ABSTRACT

The contributors to this volume take their inspiration from Marshall Sahlins’ article ‘The economics of develop-man in the Pacific’ (1992). At issue is Sahlins’ assertion, toward the end, that ‘a necessary stage in the process of modernization’ is an ‘experience of humiliation’ though which people must ‘learn to hate what they already have’ and ‘despise what they are’ (1992, pp.23, 24). These comments come after an extended discussion outlining the ways colonized societies in various places appropriated features of the colonizers’ world – commodities, mostly – for enhanced performance of their own cultural practices, in Sahlins’ words for the promotion of ‘their own culture on a bigger and better scale’ (1992, p.12).
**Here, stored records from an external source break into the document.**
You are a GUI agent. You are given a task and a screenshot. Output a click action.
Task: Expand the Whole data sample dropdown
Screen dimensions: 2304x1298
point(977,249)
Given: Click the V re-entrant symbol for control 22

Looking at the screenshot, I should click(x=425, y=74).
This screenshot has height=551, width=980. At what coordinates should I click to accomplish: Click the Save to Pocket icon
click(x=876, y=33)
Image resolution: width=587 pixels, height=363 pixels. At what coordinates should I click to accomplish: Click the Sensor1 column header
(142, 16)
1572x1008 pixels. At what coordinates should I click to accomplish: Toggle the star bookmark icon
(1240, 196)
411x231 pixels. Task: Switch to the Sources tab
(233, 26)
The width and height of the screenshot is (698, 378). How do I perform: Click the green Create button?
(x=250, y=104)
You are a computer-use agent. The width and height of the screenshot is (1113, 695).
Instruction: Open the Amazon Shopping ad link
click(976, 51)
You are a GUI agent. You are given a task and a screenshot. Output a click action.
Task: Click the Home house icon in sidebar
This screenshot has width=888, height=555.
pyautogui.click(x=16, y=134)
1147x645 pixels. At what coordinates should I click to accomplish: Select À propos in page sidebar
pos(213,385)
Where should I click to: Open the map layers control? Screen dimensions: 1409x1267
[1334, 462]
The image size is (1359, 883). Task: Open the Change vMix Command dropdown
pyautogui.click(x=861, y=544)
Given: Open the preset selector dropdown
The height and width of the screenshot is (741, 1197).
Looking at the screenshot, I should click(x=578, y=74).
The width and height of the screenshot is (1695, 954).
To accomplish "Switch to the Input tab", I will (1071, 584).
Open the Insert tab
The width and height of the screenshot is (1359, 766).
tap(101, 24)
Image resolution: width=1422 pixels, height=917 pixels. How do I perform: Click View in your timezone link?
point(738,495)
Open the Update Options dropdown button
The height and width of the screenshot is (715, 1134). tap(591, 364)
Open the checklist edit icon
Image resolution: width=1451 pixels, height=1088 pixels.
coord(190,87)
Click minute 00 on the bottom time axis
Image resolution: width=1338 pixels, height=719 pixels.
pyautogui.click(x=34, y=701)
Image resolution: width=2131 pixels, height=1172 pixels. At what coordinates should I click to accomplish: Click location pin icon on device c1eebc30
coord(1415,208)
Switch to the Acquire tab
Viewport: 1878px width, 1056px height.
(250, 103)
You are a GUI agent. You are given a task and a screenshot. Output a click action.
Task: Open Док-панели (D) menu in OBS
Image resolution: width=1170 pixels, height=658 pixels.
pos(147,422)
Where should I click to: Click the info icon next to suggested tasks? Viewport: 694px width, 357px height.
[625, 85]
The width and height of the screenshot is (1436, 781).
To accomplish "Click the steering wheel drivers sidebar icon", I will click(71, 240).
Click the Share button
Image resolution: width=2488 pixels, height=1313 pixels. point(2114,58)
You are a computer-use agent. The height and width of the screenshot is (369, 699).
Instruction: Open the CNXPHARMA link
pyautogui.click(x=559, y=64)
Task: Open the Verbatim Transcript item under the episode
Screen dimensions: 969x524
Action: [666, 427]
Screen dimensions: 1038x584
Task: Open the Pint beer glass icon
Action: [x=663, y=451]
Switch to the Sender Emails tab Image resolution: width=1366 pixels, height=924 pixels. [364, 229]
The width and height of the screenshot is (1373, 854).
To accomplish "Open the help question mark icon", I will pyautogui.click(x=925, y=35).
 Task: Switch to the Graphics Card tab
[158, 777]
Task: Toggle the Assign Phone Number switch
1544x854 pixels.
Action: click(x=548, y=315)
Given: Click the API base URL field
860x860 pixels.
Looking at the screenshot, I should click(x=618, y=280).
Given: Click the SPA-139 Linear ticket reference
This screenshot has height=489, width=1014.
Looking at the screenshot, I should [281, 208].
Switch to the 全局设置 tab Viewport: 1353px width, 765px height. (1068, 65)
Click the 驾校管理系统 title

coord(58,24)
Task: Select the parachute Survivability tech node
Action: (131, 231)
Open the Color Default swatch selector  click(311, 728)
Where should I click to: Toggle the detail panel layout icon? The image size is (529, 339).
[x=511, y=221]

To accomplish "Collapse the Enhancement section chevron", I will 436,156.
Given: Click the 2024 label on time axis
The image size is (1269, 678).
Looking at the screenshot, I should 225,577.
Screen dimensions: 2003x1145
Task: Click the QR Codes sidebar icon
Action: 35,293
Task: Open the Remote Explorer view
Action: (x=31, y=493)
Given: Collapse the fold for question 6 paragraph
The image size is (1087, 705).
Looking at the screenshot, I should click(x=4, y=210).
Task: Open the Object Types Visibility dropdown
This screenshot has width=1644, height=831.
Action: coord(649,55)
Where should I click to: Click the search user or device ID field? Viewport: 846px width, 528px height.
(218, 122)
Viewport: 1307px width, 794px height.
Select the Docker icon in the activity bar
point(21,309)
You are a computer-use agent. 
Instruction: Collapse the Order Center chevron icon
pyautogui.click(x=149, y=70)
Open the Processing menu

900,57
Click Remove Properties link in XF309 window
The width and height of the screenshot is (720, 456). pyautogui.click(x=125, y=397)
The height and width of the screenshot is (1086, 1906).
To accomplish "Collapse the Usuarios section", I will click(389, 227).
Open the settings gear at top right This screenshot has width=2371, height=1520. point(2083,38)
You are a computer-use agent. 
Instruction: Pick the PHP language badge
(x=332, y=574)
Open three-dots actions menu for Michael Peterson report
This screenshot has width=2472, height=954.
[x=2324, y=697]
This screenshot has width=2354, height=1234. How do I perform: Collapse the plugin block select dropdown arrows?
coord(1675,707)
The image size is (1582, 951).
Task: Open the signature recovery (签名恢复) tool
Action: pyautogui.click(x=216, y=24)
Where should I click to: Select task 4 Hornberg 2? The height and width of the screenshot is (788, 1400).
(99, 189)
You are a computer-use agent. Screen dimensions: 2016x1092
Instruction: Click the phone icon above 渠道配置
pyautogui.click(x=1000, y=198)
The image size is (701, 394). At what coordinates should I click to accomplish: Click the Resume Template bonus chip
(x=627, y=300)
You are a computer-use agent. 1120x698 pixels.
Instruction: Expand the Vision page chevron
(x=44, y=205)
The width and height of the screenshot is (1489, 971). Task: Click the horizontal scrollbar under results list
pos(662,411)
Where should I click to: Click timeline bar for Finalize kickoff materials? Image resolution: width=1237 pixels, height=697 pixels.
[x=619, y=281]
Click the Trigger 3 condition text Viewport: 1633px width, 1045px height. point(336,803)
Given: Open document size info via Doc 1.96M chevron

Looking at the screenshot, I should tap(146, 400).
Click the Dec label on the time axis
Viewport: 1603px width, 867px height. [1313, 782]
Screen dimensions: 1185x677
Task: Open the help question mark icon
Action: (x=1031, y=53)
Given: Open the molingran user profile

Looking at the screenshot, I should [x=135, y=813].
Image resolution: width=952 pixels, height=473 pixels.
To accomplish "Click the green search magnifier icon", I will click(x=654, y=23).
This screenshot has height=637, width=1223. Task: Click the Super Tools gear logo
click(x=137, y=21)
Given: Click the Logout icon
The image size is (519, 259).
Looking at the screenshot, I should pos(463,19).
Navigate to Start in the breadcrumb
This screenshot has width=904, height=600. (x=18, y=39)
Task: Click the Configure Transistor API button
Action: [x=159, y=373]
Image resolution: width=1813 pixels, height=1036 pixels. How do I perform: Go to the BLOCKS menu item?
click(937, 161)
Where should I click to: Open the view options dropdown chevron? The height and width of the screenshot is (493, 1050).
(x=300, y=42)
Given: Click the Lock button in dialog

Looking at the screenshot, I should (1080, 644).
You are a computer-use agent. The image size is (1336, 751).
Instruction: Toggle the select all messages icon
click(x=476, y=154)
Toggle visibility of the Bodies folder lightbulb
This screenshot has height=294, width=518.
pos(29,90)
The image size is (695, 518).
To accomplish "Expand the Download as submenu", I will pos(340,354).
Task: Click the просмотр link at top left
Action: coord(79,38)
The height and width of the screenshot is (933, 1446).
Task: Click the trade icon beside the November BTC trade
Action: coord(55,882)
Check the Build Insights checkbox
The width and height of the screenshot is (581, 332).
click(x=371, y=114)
This process he calls ‘develop-man,’ as a play on the Tok Pisin term for development. Even when I heard Sahlins’ paper for the first time, at a public lecture at the University of Hawaii in 1991, I was struck by his characteristic skill at articulating a model of cultural difference within a frame of general social and historical processes. Less characteristic was his evocation of a general psychological experience, felt ‘humiliation’ leading to the generation of a ‘global inferiority complex’ as an explanatory variable. Sahlins writes, ‘[N]o matter how fashionable it is these days … to reduce history to a cult of “power” … coercion in itself does not seem a sufficient explanation’ for different peoples’ decisions to want to ‘be like us’ (1992, p.24). He argues that an appeal to people’s actual experience, in this case humiliation in the face of colonial rule, is also required. Abandoning traditional forms comes at a certain point in the colonial enterprise, when the colonized come to experience the encounter as something fundamentally humiliating. For someone like me, interested in including general psychological processes in an empathic view of others, this assertion was something I could easily applaud.